- EXERCISE DESCRIPTION:
An exact copy of the listing is needed, with every line kept.

- RAW DATA:
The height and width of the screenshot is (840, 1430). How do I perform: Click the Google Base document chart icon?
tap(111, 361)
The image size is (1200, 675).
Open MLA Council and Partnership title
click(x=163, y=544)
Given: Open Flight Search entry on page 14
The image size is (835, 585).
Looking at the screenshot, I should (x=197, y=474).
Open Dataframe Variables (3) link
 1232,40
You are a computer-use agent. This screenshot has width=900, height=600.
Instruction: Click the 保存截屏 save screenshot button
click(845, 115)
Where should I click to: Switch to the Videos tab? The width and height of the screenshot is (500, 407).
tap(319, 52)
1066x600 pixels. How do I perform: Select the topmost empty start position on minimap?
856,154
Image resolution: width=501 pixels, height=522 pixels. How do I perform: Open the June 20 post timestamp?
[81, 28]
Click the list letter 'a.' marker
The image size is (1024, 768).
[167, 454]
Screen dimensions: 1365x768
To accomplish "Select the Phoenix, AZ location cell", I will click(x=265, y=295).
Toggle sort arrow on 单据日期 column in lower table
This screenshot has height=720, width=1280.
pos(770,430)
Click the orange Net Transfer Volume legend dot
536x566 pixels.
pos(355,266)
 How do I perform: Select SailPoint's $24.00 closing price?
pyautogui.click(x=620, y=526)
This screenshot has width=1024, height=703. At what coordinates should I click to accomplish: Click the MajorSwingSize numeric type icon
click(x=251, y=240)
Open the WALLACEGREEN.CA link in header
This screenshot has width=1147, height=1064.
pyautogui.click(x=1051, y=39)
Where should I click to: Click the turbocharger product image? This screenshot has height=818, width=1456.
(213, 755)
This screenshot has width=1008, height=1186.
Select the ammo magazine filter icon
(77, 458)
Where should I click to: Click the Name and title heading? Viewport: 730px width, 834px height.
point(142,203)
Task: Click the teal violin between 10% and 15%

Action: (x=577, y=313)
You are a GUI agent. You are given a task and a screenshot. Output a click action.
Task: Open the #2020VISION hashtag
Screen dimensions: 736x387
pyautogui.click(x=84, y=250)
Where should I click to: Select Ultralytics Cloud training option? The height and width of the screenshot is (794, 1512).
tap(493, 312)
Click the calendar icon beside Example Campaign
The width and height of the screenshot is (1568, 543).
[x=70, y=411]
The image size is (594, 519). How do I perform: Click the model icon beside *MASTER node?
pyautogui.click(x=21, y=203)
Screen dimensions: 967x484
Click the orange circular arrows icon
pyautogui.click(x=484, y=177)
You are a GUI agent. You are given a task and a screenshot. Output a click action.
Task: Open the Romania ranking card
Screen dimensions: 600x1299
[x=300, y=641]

- RESPONSE AREA:
The height and width of the screenshot is (840, 1430). How do I perform: Click the Google Base document chart icon?
tap(111, 361)
The image size is (1200, 675).
Open MLA Council and Partnership title
click(x=163, y=544)
Given: Open Flight Search entry on page 14
The image size is (835, 585).
Looking at the screenshot, I should (x=197, y=474).
Open Dataframe Variables (3) link
 1232,40
You are a computer-use agent. This screenshot has width=900, height=600.
Instruction: Click the 保存截屏 save screenshot button
click(845, 115)
Where should I click to: Switch to the Videos tab? The width and height of the screenshot is (500, 407).
tap(319, 52)
1066x600 pixels. How do I perform: Select the topmost empty start position on minimap?
856,154
Image resolution: width=501 pixels, height=522 pixels. How do I perform: Open the June 20 post timestamp?
[81, 28]
Click the list letter 'a.' marker
The image size is (1024, 768).
[167, 454]
Screen dimensions: 1365x768
To accomplish "Select the Phoenix, AZ location cell", I will click(x=265, y=295).
Toggle sort arrow on 单据日期 column in lower table
This screenshot has height=720, width=1280.
pos(770,430)
Click the orange Net Transfer Volume legend dot
536x566 pixels.
pos(355,266)
 How do I perform: Select SailPoint's $24.00 closing price?
pyautogui.click(x=620, y=526)
This screenshot has width=1024, height=703. At what coordinates should I click to accomplish: Click the MajorSwingSize numeric type icon
click(x=251, y=240)
Open the WALLACEGREEN.CA link in header
This screenshot has width=1147, height=1064.
pyautogui.click(x=1051, y=39)
Where should I click to: Click the turbocharger product image? This screenshot has height=818, width=1456.
(213, 755)
This screenshot has width=1008, height=1186.
Select the ammo magazine filter icon
(77, 458)
Where should I click to: Click the Name and title heading? Viewport: 730px width, 834px height.
point(142,203)
Task: Click the teal violin between 10% and 15%

Action: (x=577, y=313)
You are a GUI agent. You are given a task and a screenshot. Output a click action.
Task: Open the #2020VISION hashtag
Screen dimensions: 736x387
pyautogui.click(x=84, y=250)
Where should I click to: Select Ultralytics Cloud training option? The height and width of the screenshot is (794, 1512).
tap(493, 312)
Click the calendar icon beside Example Campaign
The width and height of the screenshot is (1568, 543).
[x=70, y=411]
The image size is (594, 519). How do I perform: Click the model icon beside *MASTER node?
pyautogui.click(x=21, y=203)
Screen dimensions: 967x484
Click the orange circular arrows icon
pyautogui.click(x=484, y=177)
You are a GUI agent. You are given a task and a screenshot. Output a click action.
Task: Open the Romania ranking card
Screen dimensions: 600x1299
[x=300, y=641]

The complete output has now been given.